Reproduce the lines from the one containing "Given: Click the" to the one containing "click(x=1448, y=243)", including both of those lines. Leave out the pictures.

**EXERCISE DATA**
start

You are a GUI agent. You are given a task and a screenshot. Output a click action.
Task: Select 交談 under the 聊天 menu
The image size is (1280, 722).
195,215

end
start

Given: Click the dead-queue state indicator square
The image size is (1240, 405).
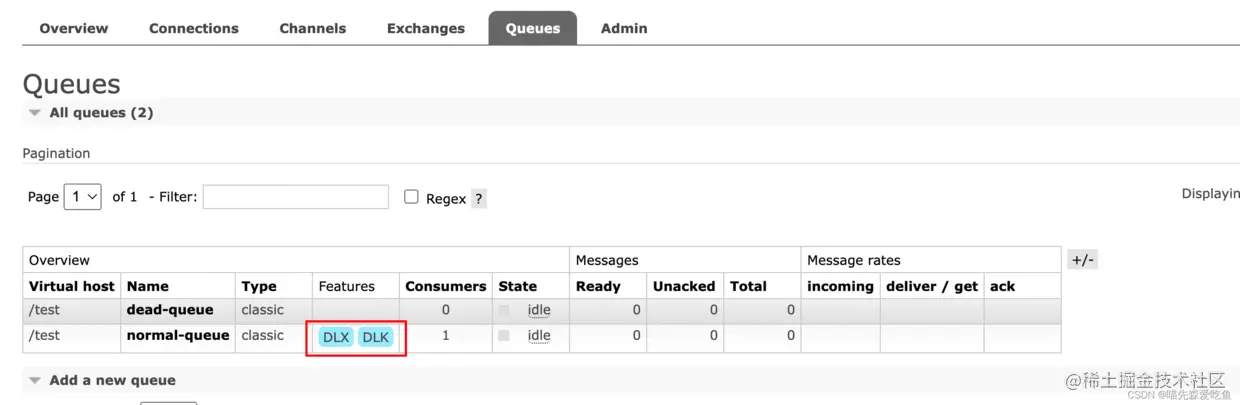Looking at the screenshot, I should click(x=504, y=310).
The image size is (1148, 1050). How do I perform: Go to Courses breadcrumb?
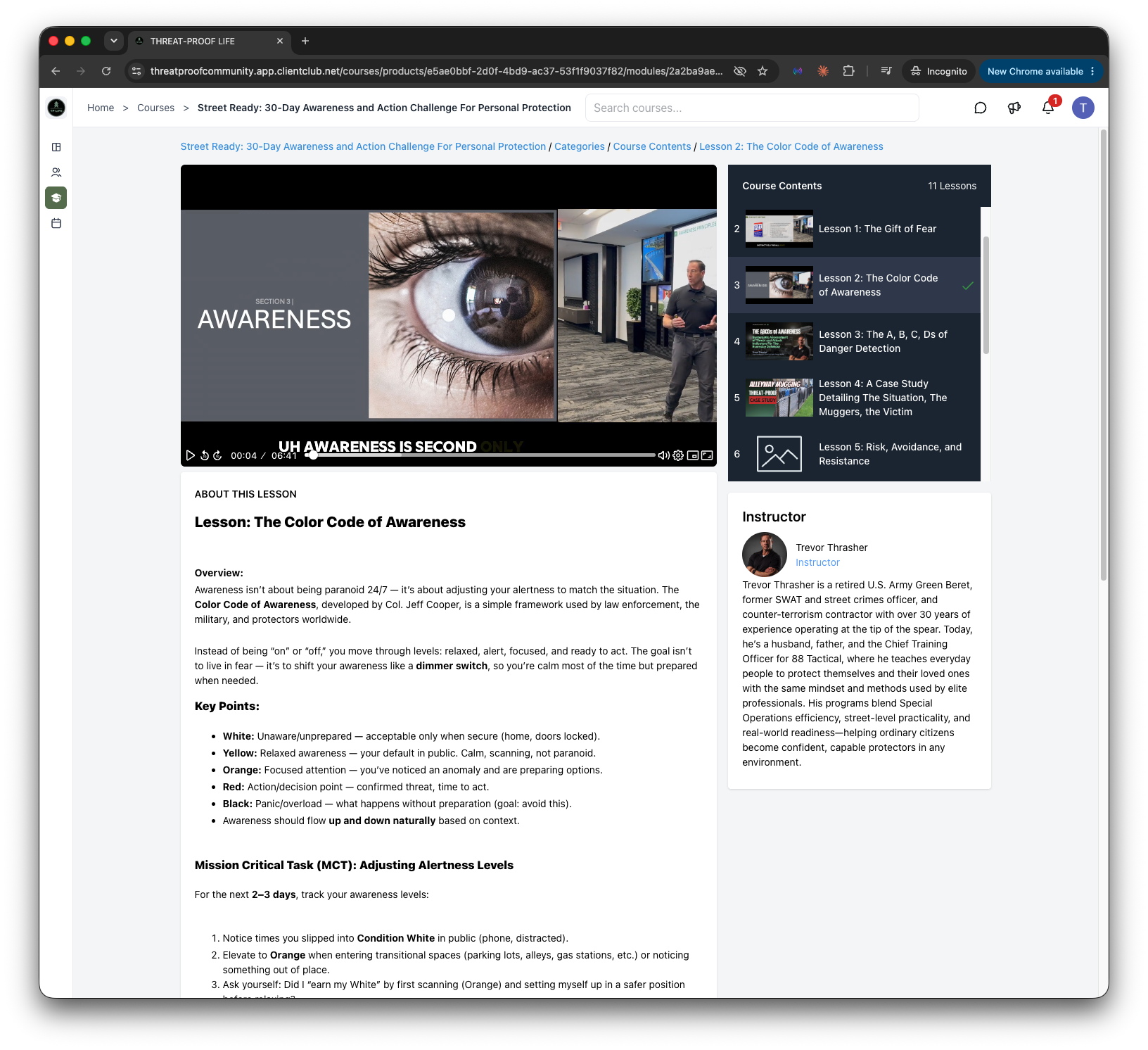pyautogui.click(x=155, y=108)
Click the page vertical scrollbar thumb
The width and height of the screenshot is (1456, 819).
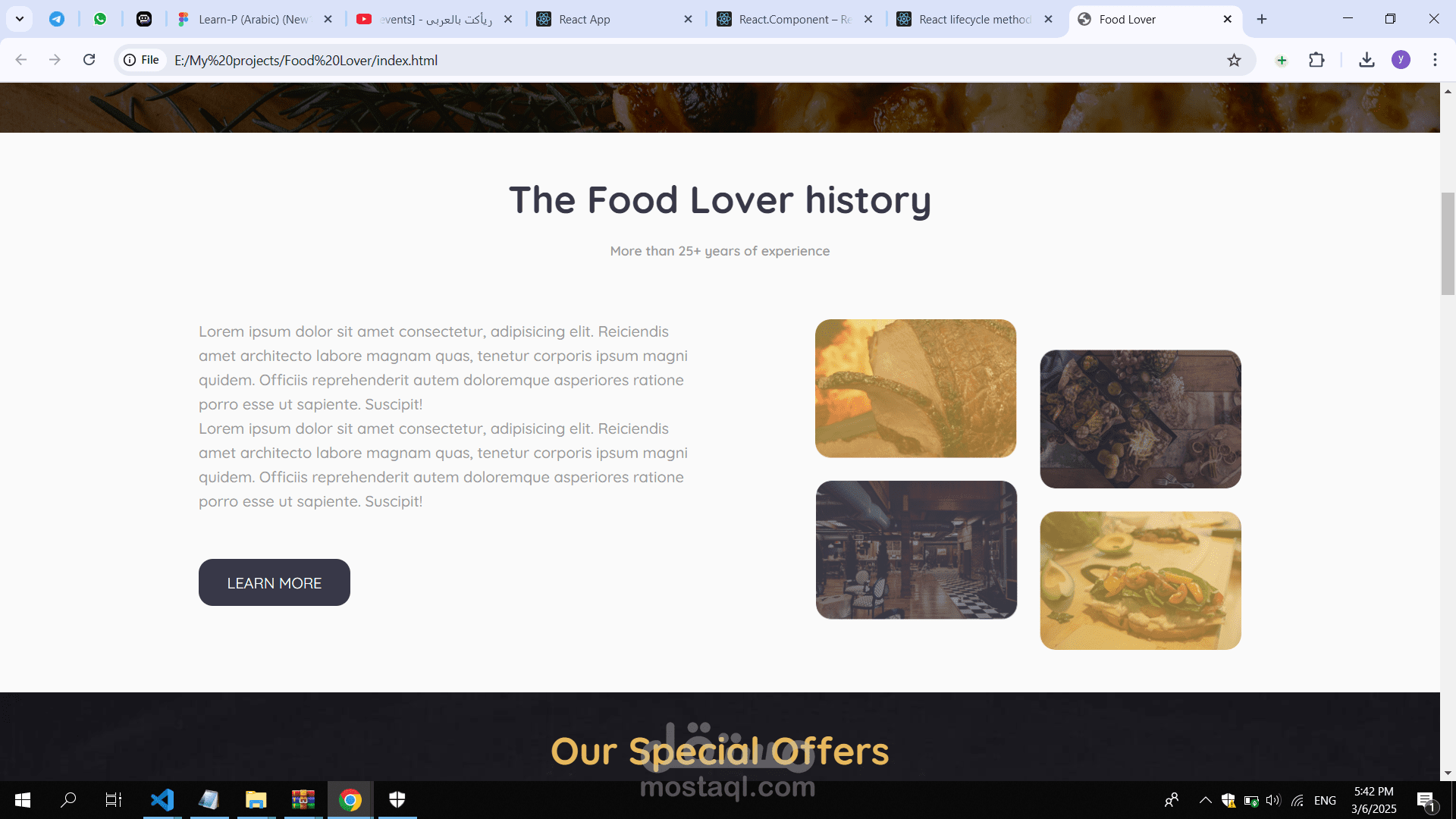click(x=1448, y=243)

end

**RESPONSE TO THIS EXERCISE**
Given: Click the dead-queue state indicator square
The image size is (1240, 405).
Looking at the screenshot, I should click(x=504, y=310).
The image size is (1148, 1050). How do I perform: Go to Courses breadcrumb?
pyautogui.click(x=155, y=108)
Click the page vertical scrollbar thumb
The width and height of the screenshot is (1456, 819).
click(x=1448, y=243)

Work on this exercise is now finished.